By Gregory Zuckerman
U.S. Bancorp is racking up profits with a bond-market maneuver
that is pinching some investors holding high-yielding
investments.
The Minneapolis company, which operates the fifth-largest U.S.
commercial bank by assets, has made paper profits of about $53
million over the past three years forcing insurance companies,
community banks and other investors to sell it Ginnie Mae-insured
mortgage bonds at below-market prices, according to calculations by
Performance Trust Capital Partners, LLC, a Chicago fixed-income
investment firm.
U.S. Bancorp has been buying these bonds at par, or 100 cents on
the dollar, though they had been trading about 15% higher at the
time of the purchases, thanks in part to their above-market yields,
investors say. The bank is entitled to buy the bonds at low prices
because it serves as a trustee for pools of these bonds, which are
sold to investors in the form of collateralized mortgage
obligations, or pools of mortgages sliced into investments with
different maturities, yields and risks.
According to the rules governing these investments, trustees can
call, or redeem, the bonds when 99% of the value of the principal
backing the pools has been paid down by borrowers, something that
has happened with more frequency amid low rates. The maneuver is
called a "1% cleanup call."
MetLife Inc. and TIAA-CREF are among those investors that had
bonds redeemed by U.S. Bancorp, according to securities records.
Representatives of MetLife and TIAA-CREF declined to comment.
Some investors have been surprised by the play, analysts say.

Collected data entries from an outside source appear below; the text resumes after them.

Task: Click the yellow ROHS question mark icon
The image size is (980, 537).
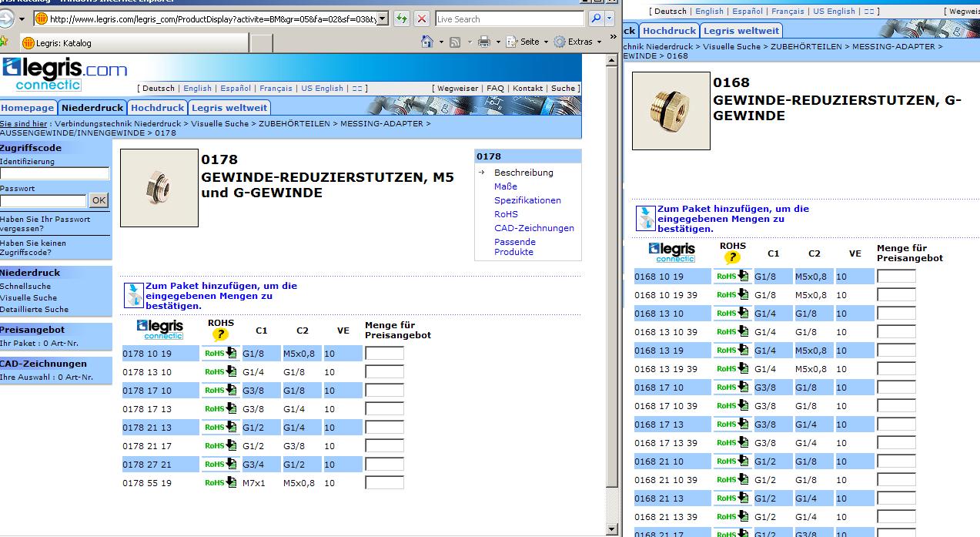Action: pos(220,334)
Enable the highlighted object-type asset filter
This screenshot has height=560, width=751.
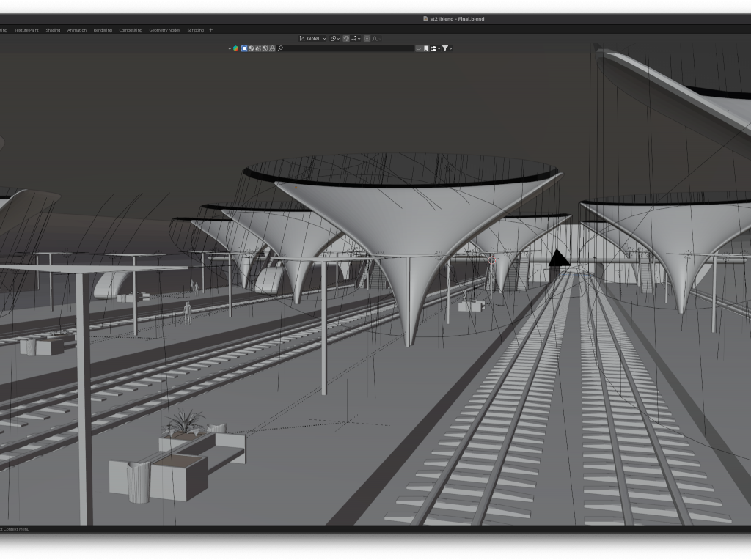pyautogui.click(x=245, y=48)
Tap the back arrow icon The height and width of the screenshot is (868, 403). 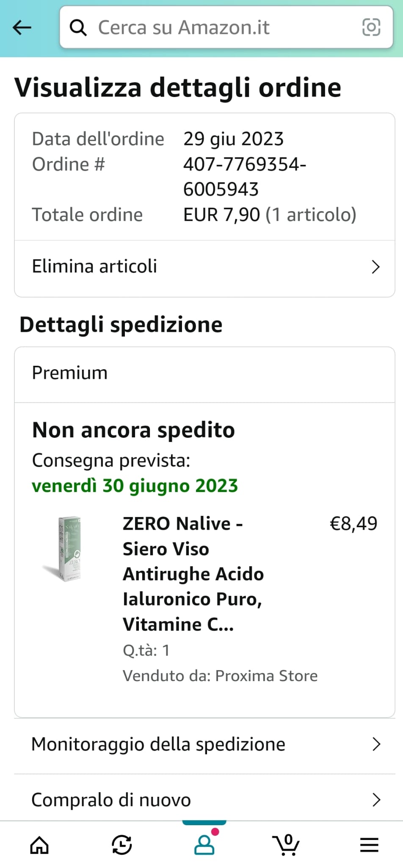click(x=22, y=28)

A
similar move over a decade ago by Fannie Mae sparked pushback by
unhappy investors and was discontinued.
U.S. Bancorp's purchases come as at least one other trustee for
similar Ginnie Mae bond pools--Bank of New York Mellon Corp.--has
elected not to pursue a similar buyback strategy, according to
people close to the matter.
"Traders and investors thought the 1% cleanup wouldn't be
called" in part because of the earlier backlash when Fannie Mae
tried to call its own bonds in 2002, said Andrew Pace, vice
president at Performance Trust, which works with institutional
investors.
U.S. Bancorp's gains are a byproduct of the continued
low-interest-rate environment, which can distort financial
markets.
"The fact that they can and are taking advantage of this
provision, even though not everyone else has in the past, makes
investing a bit more challenging," says Anthony Van Daalen, who
runs the $67 million Wright Current Income fund, which has seen
some of its bonds purchased by U.S. Bancorp, forcing the fund to
reinvest the money at lower interest rates. "They're within their
rights, they see an opportunity and I suppose are taking
advantage."
Investors forced to sell debt to U.S. Bancorp suffer because
they no longer enjoy hefty interest payments from the Ginnie Mae
bonds. Many of these bonds were issued in the 1990s with interest
rates of 7% or 8% compared with bonds today issued with yields of
3% or less.
With rates still low, many investors have scoured the market for
high-yielding debt, sometimes overlooking risks along the way, such
as the call features attached to these bonds, traders say. That is
why U.S. Bancorp's moves are attracting attention in some corners
of the market.
It isn't clear if U.S. Bancorp has been profiting by selling the
bonds in the marketplace or by holding them in its own portfolio or
repackaging the repurchased debt in new structures sold to
investors.
More than $355 million of bonds have been called by U.S. Bancorp
since fall of 2012, investors say. In May alone, U.S. Bancorp made
paper profits of about $4 million from these purchases; the bank
could make about $35 million over the rest of 2015 calling bonds
with a face value of about $230 million that are eligible or will
become eligible for redemption, according to calculations by
Performance Trust based on current prices for the bonds and the
prices U.S. Bancorp paid.
Some investors say they were prepared for the potential
redemption of the bonds and had placed a lower internal value on
them, mitigating any losses in market value.
A U.S. Bancorp spokesman said: "The rights of the trustee to
conduct a 1% cleanup call are clearly and fully disclosed in both
the prospectus and the Ginnie Mae program guidelines."
The spokesman noted that U.S. Bancorp provides investors with
30-day notification about the termination of the trust.
John Getchis, senior vice president of the office of capital
markets at Ginnie Mae, said that the cleanup-call provision is
disclosed in the securities' offering materials and the call rights
are part of a trustee's potential compensation for their work.
"Ginnie Mae has no financial interest in the call right nor
control over the decision by the trustee whether to exercise the
call right," Mr. Getchis said in an email.
A trustee for a CMO deal takes payments from the underlying
mortgages and distributes them to investors with claims on various
slices of the deal.
"This is perfectly legal but it's perfectly bitter for already
yield-suffering investors," said Marilyn Cohen, president of
Envision Capital, a bond-advisory firm in Los Angeles. She noted
that retail, or individual, investors often are less capable of
reading the fine print for some bond deals.
Joe Light contributed to this article.